Sat–Mon 5:00pm–10:00pm
Tue–Fri 11:30am–10:00pm

Features Date-friendly
Bar Beer, wine, liquor
Credit cards Visa, MC, AmEx
Reservations Accepted


Cleveland Park
3321 Connecticut Ave. NW
Washington, DC
(202) 966-3002
A lovable French bistro that sings a familiar tune, and hits every note

People spend a lifetime looking for the perfect neighborhood joint—that little French or Italian bistro that they can call their own, the one where the servers know your name, your order, and your birthday; the one where the food is comforting, constant, and unpretentious.

Lavandou does a pretty good job of trying to be that place. Located in family-centric Cleveland Park, it avoids that dreaded DC after-work-crowd feel. The restaurant is typically populated by lovers warming up to their date night, groups of friends catching up, and the occasional odd couple grabbing a bite (including, on our last visit, an older gentleman and his much younger companion discussing how they were going to tell the man’s daughter—older than said companion—about their relationship. Good luck with that one…)

The space is classic, with an open window looking out onto the street, wooden tables, and Provençal oranges, yellows, and purples. And although the décor can feel tired and clichéd at times, the atmosphere is mostly low-key and friendly. The service tries to be the same, although you’ve got to take the bitter with the sweet: the lack of hovering sometimes leads to excessive periods of time without a semblance of waitstaff.

When it comes to food, Lavandou hits the mark time and again.

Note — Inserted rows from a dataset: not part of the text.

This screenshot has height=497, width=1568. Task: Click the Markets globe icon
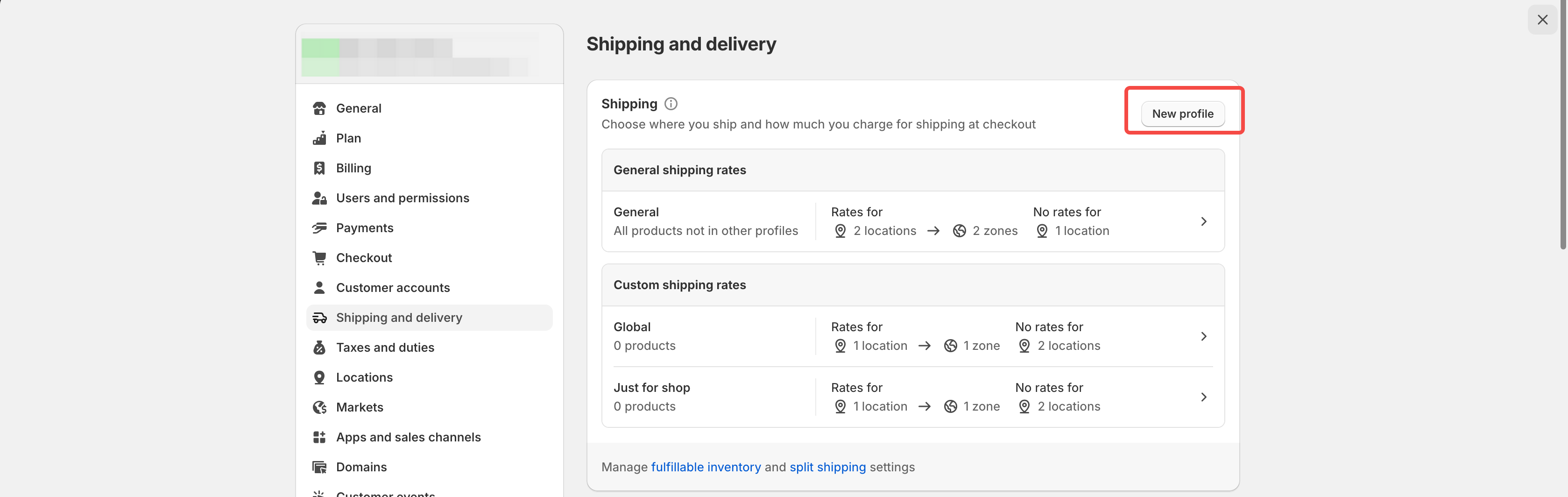tap(319, 407)
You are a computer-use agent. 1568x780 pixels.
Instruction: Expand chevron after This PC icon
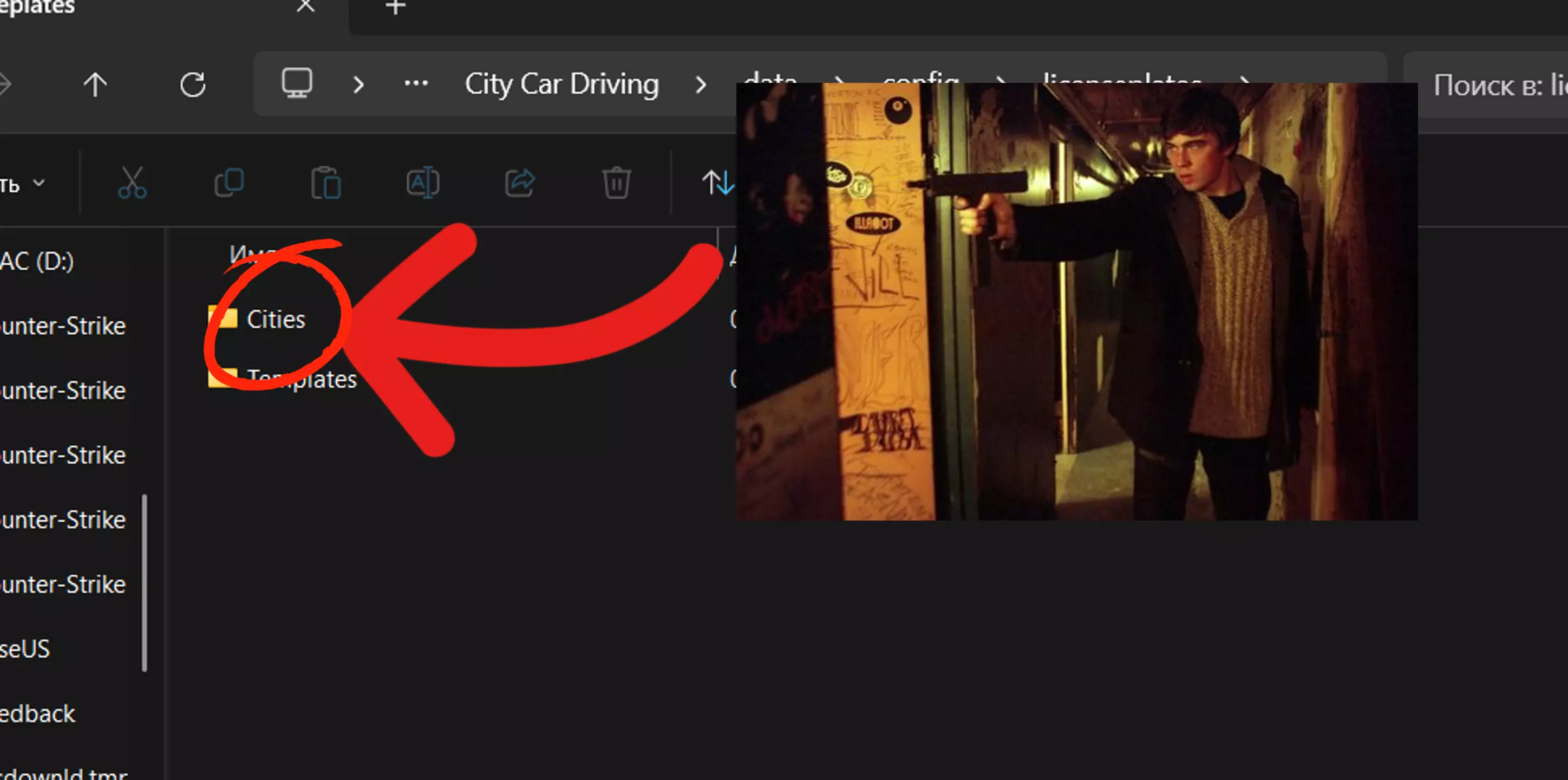coord(358,84)
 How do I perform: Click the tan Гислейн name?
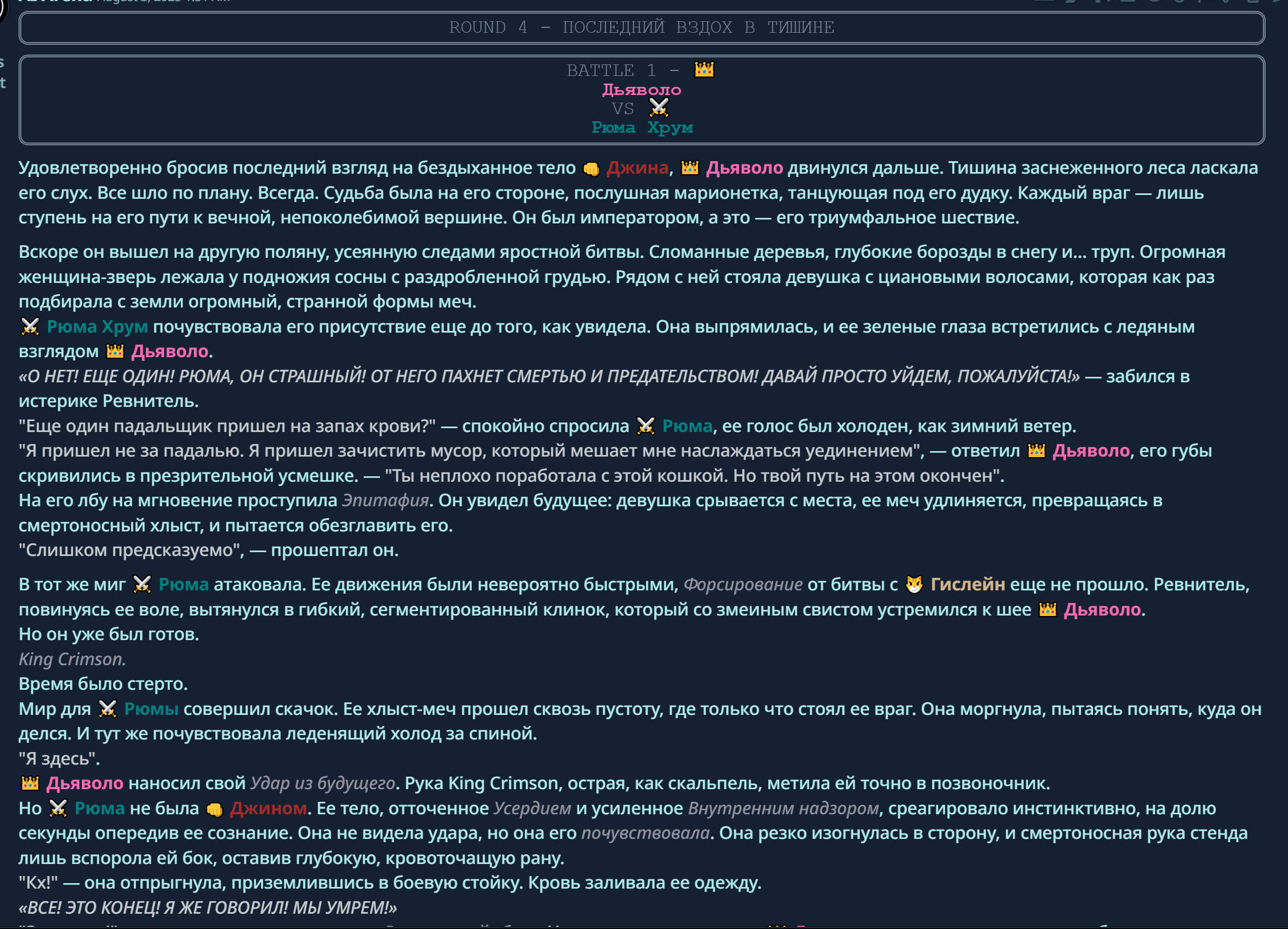967,584
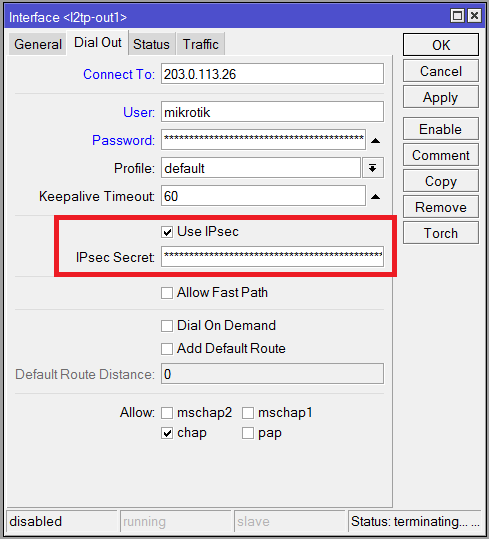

Other restaurants could learn a few things about salad by eating one here. Crisp, fresh baby greens and vibrant tomatoes might come lightly dressed in a sharp, correct vinaigrette. And the poster child of all French bistros—steak frites—proves to be quite wonderful as well. The fries taste homemade, if partly for their inconsistency: while a few wind up slightly soggy, most are fried to a golden crisp. Forego the traditional ketchup and dip them instead into the pool of the meat’s rich red-wine-and-shallot sauce. The incredibly tender hanger steak boasts defined grill marks and an ideally red center. Although the generous portion may be difficult to finish, we doubt that your self-control will win this battle. As for dessert, the quintessential crème brûlée is as expected—no surprises here.

And that’s the point of Lavandou. It’s a nice feeling, at times, to know exactly what you’re getting. Familiarity is perhaps the most powerful of all selling points in the restaurant business.